Requirements:
1 > Copy the passage on refurbishing a rental flat from "After eight years" to "ones I received.".
2 > In the rows, reproduce everything from the line with "Given: Click Enterprise" through the end of the rows, replacing "checkmark" with "check box" and leaving everything else unchanged. Omit the pictures.

Source passage:
※ ※ ※

How often you need to redecorate and replace curtains, carpets and furniture will obviously depend on how much of a battering your property takes from tenants, but you should be prepared to refurbish at least every 10 years.
After eight years one of my rental flats was starting to look a bit shabby. The paint on the living room window frames was flaky, the walls needed a fresh lick, too, and the floorboards wanted re-sanding, but above all the kitchen and bathroom, while still fully functional, looked dated.
I decided to get all the work done between tenants then re-market the property as completely refurbished.
However, just after I had accepted a quote from one builder for the work to start at the end of the summer, he rang to say that “we needed to have a little chat about the VAT”. I had failed to notice, and the crafty swine had omitted to point out until he was already hired, that his quote didn’t include the tax — unlike the other slightly more expensive ones I received.
“So now I have to pay another 20 flipping per cent?” I huffed down the phone. “Well, er no, not necessarily,” was his cagey response. He was hinting, of course, that I could pay him in cash. I could slip him a wad of notes when the job was done and, wink-wink, say no more, the payment would go undeclared. I would save several thousand pounds and the builder would avoid paying income tax.
Happy days, no? I don’t think so. I realise this sort of thing goes on all the time. I mean, who hasn’t asked: “How much for cash?” in an attempt to save a few quid on odd jobs? But as a landlord, whose bank accounts can be examined at any time by the taxman, I think it would be risky, foolish even, to attempt a VAT dodge.

※ ※ ※

Provided records:
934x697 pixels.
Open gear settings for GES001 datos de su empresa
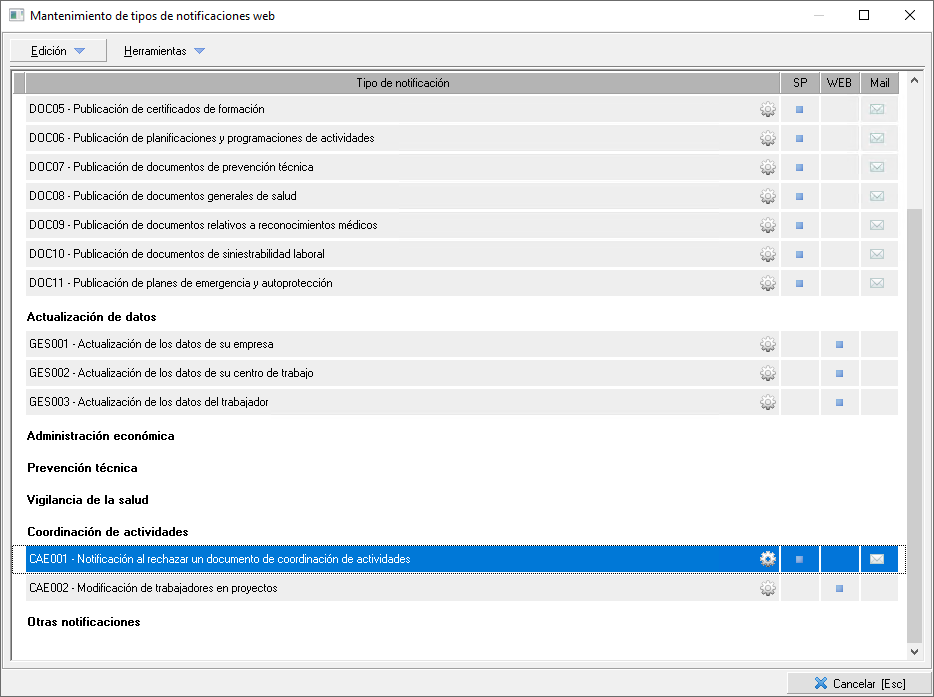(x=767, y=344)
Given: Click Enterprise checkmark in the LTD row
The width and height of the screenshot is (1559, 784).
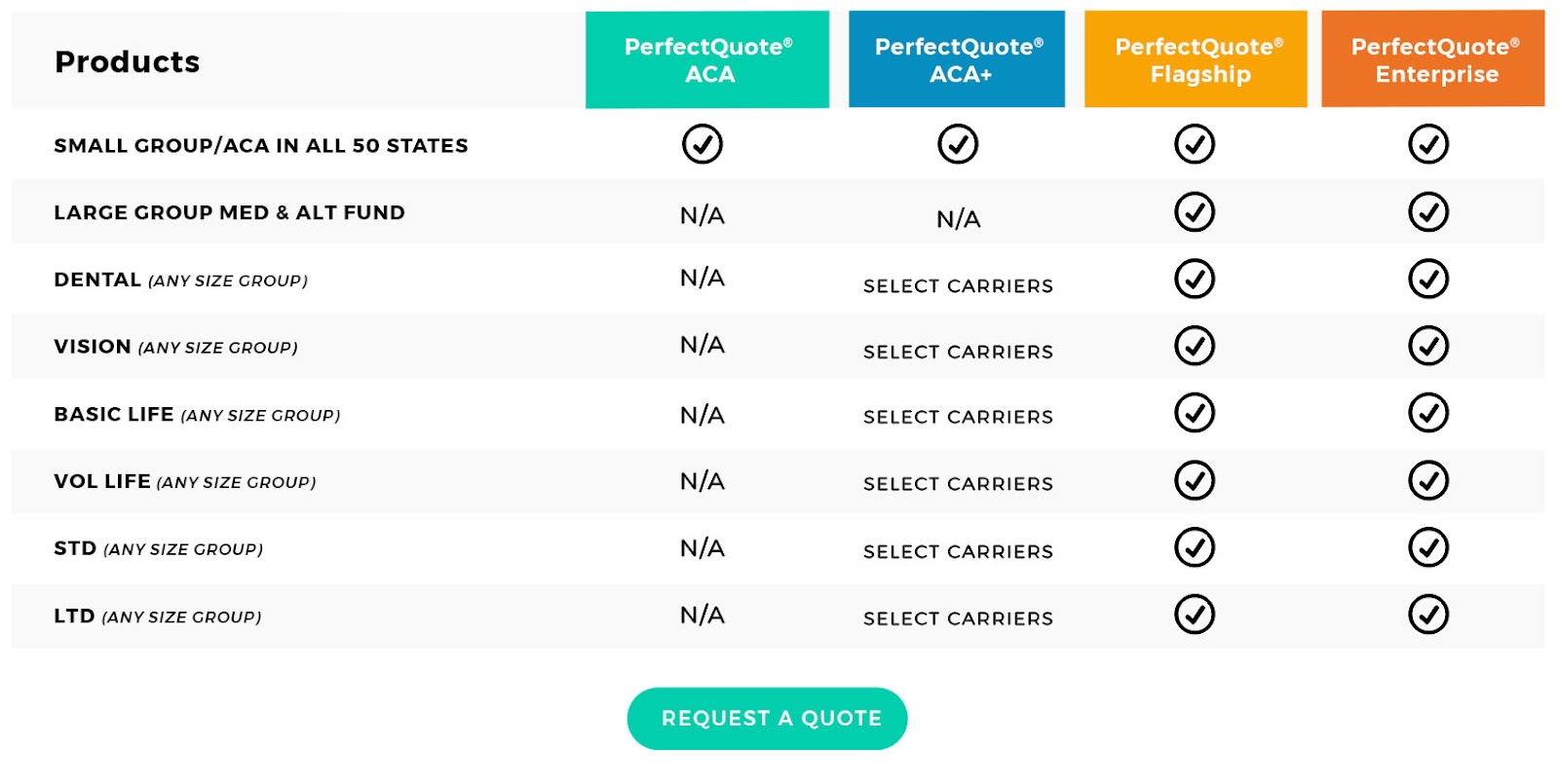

※ ※ ※

Expected answers:
1 >
After eight years one of my rental flats was starting to look a bit shabby. The paint on the living room window frames was flaky, the walls needed a fresh lick, too, and the floorboards wanted re-sanding, but above all the kitchen and bathroom, while still fully functional, looked dated.
I decided to get all the work done between tenants then re-market the property as completely refurbished.
However, just after I had accepted a quote from one builder for the work to start at the end of the summer, he rang to say that “we needed to have a little chat about the VAT”. I had failed to notice, and the crafty swine had omitted to point out until he was already hired, that his quote didn’t include the tax — unlike the other slightly more expensive ones I received.

2 >
Given: Click Enterprise check box in the LTD row
The width and height of the screenshot is (1559, 784).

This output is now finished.